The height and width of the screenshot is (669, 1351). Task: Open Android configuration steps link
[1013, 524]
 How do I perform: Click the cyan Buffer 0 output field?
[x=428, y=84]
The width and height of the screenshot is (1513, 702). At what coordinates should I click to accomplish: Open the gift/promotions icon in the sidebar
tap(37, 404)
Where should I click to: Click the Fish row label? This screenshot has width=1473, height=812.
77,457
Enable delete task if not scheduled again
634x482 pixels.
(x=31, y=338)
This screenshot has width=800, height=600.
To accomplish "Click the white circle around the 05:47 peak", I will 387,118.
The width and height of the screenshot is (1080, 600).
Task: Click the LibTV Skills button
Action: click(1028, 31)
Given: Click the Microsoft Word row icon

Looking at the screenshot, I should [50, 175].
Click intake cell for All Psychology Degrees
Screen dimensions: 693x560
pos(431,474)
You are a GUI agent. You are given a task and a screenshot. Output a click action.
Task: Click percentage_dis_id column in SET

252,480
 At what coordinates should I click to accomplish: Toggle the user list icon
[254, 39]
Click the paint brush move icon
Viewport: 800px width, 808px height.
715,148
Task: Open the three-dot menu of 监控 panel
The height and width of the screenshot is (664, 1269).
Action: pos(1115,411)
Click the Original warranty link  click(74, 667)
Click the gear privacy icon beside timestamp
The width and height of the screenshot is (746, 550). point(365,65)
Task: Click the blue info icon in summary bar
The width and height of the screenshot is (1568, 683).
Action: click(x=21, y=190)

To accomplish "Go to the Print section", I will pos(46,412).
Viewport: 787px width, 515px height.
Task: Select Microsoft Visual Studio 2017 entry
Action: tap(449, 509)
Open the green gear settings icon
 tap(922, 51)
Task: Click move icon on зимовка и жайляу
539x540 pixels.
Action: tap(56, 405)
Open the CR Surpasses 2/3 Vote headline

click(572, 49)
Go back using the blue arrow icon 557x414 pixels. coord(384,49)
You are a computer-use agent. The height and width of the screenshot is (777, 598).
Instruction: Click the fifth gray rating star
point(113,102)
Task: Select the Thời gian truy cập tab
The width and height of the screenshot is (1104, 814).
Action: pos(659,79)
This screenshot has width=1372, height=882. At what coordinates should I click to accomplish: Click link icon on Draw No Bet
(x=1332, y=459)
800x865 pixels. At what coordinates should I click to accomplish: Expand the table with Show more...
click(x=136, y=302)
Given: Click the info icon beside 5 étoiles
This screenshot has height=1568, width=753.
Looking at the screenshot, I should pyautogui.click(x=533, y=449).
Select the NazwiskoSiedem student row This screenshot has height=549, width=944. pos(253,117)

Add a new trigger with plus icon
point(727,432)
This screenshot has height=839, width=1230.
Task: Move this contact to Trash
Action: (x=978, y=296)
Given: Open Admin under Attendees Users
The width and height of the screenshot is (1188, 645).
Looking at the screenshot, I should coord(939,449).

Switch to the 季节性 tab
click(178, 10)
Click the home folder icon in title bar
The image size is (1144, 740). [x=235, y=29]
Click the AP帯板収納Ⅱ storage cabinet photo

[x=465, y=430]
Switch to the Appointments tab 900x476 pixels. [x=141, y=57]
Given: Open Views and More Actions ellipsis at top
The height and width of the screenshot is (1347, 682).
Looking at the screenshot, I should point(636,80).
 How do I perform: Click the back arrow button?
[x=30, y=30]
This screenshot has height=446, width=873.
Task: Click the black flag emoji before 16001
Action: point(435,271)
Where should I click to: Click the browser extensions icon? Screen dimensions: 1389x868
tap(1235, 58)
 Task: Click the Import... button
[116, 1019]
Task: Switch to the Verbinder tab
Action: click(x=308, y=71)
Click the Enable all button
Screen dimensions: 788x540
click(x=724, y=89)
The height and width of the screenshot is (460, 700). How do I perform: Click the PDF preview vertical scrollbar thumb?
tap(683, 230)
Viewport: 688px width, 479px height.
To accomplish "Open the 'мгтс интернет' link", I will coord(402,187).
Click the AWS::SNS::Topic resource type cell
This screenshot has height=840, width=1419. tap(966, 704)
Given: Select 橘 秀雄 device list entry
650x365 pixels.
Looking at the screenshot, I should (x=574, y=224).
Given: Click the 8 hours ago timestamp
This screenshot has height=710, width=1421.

==============================

→ **Brief**
All of the data above should be written out again word for word.

→ **Exercise result**
The height and width of the screenshot is (669, 1351). Task: Open Android configuration steps link
[1013, 524]
 How do I perform: Click the cyan Buffer 0 output field?
[x=428, y=84]
The width and height of the screenshot is (1513, 702). At what coordinates should I click to accomplish: Open the gift/promotions icon in the sidebar
tap(37, 404)
Where should I click to: Click the Fish row label? This screenshot has width=1473, height=812.
77,457
Enable delete task if not scheduled again
634x482 pixels.
(x=31, y=338)
This screenshot has width=800, height=600.
To accomplish "Click the white circle around the 05:47 peak", I will 387,118.
The width and height of the screenshot is (1080, 600).
Task: Click the LibTV Skills button
Action: click(1028, 31)
Given: Click the Microsoft Word row icon

Looking at the screenshot, I should [50, 175].
Click intake cell for All Psychology Degrees
Screen dimensions: 693x560
pos(431,474)
You are a GUI agent. You are given a task and a screenshot. Output a click action.
Task: Click percentage_dis_id column in SET

252,480
 At what coordinates should I click to accomplish: Toggle the user list icon
[254, 39]
Click the paint brush move icon
Viewport: 800px width, 808px height.
715,148
Task: Open the three-dot menu of 监控 panel
The height and width of the screenshot is (664, 1269).
Action: pos(1115,411)
Click the Original warranty link  click(74, 667)
Click the gear privacy icon beside timestamp
The width and height of the screenshot is (746, 550). point(365,65)
Task: Click the blue info icon in summary bar
The width and height of the screenshot is (1568, 683).
Action: click(x=21, y=190)

To accomplish "Go to the Print section", I will pos(46,412).
Viewport: 787px width, 515px height.
Task: Select Microsoft Visual Studio 2017 entry
Action: tap(449, 509)
Open the green gear settings icon
 tap(922, 51)
Task: Click move icon on зимовка и жайляу
539x540 pixels.
Action: tap(56, 405)
Open the CR Surpasses 2/3 Vote headline

click(572, 49)
Go back using the blue arrow icon 557x414 pixels. coord(384,49)
You are a computer-use agent. The height and width of the screenshot is (777, 598).
Instruction: Click the fifth gray rating star
point(113,102)
Task: Select the Thời gian truy cập tab
The width and height of the screenshot is (1104, 814).
Action: pos(659,79)
This screenshot has width=1372, height=882. At what coordinates should I click to accomplish: Click link icon on Draw No Bet
(x=1332, y=459)
800x865 pixels. At what coordinates should I click to accomplish: Expand the table with Show more...
click(x=136, y=302)
Given: Click the info icon beside 5 étoiles
This screenshot has height=1568, width=753.
Looking at the screenshot, I should pyautogui.click(x=533, y=449).
Select the NazwiskoSiedem student row This screenshot has height=549, width=944. pos(253,117)

Add a new trigger with plus icon
point(727,432)
This screenshot has height=839, width=1230.
Task: Move this contact to Trash
Action: (x=978, y=296)
Given: Open Admin under Attendees Users
The width and height of the screenshot is (1188, 645).
Looking at the screenshot, I should coord(939,449).

Switch to the 季节性 tab
click(178, 10)
Click the home folder icon in title bar
The image size is (1144, 740). [x=235, y=29]
Click the AP帯板収納Ⅱ storage cabinet photo

[x=465, y=430]
Switch to the Appointments tab 900x476 pixels. [x=141, y=57]
Given: Open Views and More Actions ellipsis at top
The height and width of the screenshot is (1347, 682).
Looking at the screenshot, I should point(636,80).
 How do I perform: Click the back arrow button?
[x=30, y=30]
This screenshot has height=446, width=873.
Task: Click the black flag emoji before 16001
Action: point(435,271)
Where should I click to: Click the browser extensions icon? Screen dimensions: 1389x868
tap(1235, 58)
 Task: Click the Import... button
[116, 1019]
Task: Switch to the Verbinder tab
Action: click(x=308, y=71)
Click the Enable all button
Screen dimensions: 788x540
click(x=724, y=89)
The height and width of the screenshot is (460, 700). How do I perform: Click the PDF preview vertical scrollbar thumb?
tap(683, 230)
Viewport: 688px width, 479px height.
To accomplish "Open the 'мгтс интернет' link", I will coord(402,187).
Click the AWS::SNS::Topic resource type cell
This screenshot has height=840, width=1419. tap(966, 704)
Given: Select 橘 秀雄 device list entry
650x365 pixels.
Looking at the screenshot, I should (x=574, y=224).
Given: Click the 8 hours ago timestamp
This screenshot has height=710, width=1421.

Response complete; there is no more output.